Al día siguiente de misa, cuando salía a dar mi recorrida habitual por las casas de la parroquia, Carolina aparecía siempre por alguna de las calles laterales, acompañada de alguno de los muchachos del pueblo. Dos y hasta tres veces a la semana solía encontrármela en las calles. Luego llegaba el sábado, y al final de día me sentaba a esperar que llegara el domingo, porque así como me dolía y desesperaba, necesitaba como el agua las confesiones de Carolina.
Pasaba las noches en vela, excitados la imaginación y el cuerpo, atormentado por las imágenes que, sabía, al día siguiente vendrían. Mis manos inquietas rebuscaban el miembro erecto y una y mil veces reprimía el impulso, inútilmente, pues hasta que no me quitara el fuego del vientre no podría ni dormir ni respirar.
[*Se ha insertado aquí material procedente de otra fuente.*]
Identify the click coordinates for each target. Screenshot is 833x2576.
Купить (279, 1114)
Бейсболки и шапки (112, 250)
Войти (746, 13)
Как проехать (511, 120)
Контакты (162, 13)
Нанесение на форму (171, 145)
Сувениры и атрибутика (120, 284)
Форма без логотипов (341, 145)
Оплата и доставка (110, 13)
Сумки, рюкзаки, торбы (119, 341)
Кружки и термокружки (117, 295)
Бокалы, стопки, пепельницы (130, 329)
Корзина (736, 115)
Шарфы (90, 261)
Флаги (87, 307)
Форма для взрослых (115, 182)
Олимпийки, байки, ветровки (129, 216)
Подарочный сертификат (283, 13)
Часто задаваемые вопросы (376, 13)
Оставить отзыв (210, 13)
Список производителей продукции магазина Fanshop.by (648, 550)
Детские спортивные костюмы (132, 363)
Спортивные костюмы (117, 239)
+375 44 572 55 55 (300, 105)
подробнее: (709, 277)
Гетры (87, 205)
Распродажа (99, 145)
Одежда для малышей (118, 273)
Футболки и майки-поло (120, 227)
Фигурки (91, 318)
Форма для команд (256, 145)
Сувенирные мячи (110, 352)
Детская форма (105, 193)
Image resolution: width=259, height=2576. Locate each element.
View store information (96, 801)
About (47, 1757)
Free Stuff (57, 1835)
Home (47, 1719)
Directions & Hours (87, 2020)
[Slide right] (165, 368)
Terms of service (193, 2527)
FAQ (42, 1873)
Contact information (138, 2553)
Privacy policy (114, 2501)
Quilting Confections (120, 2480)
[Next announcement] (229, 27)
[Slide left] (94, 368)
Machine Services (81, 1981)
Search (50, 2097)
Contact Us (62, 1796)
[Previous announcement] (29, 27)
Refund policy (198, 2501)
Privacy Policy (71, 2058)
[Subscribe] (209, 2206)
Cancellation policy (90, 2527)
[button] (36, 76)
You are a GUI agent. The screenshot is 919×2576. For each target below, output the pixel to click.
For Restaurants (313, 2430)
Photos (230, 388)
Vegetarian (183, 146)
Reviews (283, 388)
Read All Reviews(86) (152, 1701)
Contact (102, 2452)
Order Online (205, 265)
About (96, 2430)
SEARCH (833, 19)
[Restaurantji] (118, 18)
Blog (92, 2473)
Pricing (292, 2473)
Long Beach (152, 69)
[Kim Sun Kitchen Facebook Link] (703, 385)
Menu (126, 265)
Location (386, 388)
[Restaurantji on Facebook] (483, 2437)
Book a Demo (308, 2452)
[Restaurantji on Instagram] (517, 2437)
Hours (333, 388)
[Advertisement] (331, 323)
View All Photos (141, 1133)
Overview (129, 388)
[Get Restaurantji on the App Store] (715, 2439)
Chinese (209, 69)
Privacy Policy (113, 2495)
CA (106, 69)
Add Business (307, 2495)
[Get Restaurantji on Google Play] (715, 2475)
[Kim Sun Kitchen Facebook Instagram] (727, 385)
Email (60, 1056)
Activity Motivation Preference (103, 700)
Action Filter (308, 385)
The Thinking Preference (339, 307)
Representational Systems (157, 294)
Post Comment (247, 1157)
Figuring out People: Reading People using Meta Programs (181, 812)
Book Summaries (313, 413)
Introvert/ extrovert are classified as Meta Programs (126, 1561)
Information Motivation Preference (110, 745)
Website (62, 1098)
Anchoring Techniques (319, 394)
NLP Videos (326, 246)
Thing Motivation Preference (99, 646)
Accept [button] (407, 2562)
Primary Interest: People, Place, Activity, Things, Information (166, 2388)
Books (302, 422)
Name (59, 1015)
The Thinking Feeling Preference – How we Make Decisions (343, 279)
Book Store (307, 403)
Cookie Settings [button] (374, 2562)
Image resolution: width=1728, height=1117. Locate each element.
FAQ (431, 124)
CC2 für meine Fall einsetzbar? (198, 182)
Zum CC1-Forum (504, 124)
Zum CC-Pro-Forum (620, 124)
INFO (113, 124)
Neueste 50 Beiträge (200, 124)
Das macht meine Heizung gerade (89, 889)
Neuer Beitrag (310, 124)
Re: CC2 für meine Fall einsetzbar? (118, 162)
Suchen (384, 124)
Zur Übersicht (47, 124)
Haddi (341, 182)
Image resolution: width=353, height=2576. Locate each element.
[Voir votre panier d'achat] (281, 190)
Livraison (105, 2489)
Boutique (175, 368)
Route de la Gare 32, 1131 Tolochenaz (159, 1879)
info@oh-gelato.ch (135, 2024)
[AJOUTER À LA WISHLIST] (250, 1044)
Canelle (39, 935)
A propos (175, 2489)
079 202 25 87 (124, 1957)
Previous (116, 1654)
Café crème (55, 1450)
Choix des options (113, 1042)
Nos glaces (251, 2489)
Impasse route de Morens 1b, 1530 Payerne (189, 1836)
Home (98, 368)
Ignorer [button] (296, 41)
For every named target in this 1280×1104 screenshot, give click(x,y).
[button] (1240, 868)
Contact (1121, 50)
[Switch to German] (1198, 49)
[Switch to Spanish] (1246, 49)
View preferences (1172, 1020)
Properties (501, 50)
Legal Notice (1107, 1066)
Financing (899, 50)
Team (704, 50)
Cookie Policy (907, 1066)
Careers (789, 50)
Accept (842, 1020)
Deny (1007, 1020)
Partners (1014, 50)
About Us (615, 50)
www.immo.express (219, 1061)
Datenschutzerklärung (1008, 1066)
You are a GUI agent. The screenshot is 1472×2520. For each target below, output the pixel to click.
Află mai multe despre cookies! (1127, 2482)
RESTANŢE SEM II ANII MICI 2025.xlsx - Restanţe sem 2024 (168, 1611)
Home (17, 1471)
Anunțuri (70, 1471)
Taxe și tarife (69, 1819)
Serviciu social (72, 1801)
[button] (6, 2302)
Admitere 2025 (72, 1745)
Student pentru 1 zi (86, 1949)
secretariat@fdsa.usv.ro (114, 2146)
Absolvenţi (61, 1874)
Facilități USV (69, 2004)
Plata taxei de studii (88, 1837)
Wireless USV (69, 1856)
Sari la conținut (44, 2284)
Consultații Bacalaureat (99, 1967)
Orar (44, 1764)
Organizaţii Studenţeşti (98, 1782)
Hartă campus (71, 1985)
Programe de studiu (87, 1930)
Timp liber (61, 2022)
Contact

Perdón, Padre, porque he pecado -comenzaba diciendo-. Soy culpable de fornicación; esta semana tres hombres han pasado por mi lecho y los tres me han hecho delirar. El Señor fue testigo de mi reiterado placer. Siento un gran peso, porque ensucio mi alma cada vez más y como la ropa que de tanto lavarse termina por romperse, temo que suceda lo mismo con ella. Salgo de aquí liberada cada mañana de domingo, pero ya en la noche del mismo día las salpicaduras empiezan a notarse. Es más fuerte que yo, padre, y confieso que soy pecadora desde antes de pecar porque el deseo me consume y sólo una cosa tengo en mente cada día y cada hora. Sólo pienso en las lenguas que recorrerán mi piel y que lentamente encontrarán el camino para hacerme gritar de placer, sólo pienso en el placer. He tragado los jugos de todos los hombres a quien me entregué y he descubierto que cada uno sabe distinto y que cada uno es también un néctar. Algunas veces recuerdo aquél primero que tomé y que por ser primero fue mejor, pero eso no me impide tener sed de los demás.
Sé que resulta inverosímil el léxico de Carolina, pero es así como se expresaba en el confesionario. Era como si quisiera, además, burlarse de mí. Pero la burla y la venganza terminaban en las narraciones, pues incluso antes de que todo comenzara, ella adoptaba ese tono para hablar de sus pecados. Era como si allí adentro su lengua se mimetizara con la mía. Es que nuestras lenguas sabían encontrar el punto de concordia. Nuestras lenguas y nuestros cuerpos sabían hallar ese nexo que los imbricaba. Porque tanto ella como yo cedíamos algunas de nuestras costumbres para acercarnos a las del otro y entonces, en equilibrio, nos elevábamos más allá del cielo y de los astros, más allá de Dios.
Nuestras cartas natales hablaban de una inmensa compatibilidad; ella con su sol en Piscis y su ascendente en Géminis; yo con mi sol en Géminis y mi ascendente en Piscis. Nuestras lunas eran Leo. Pero Saturno en alguna combinación desfavorable que ya no recuerdo nos había predicho los impedimentos para nuestra relación.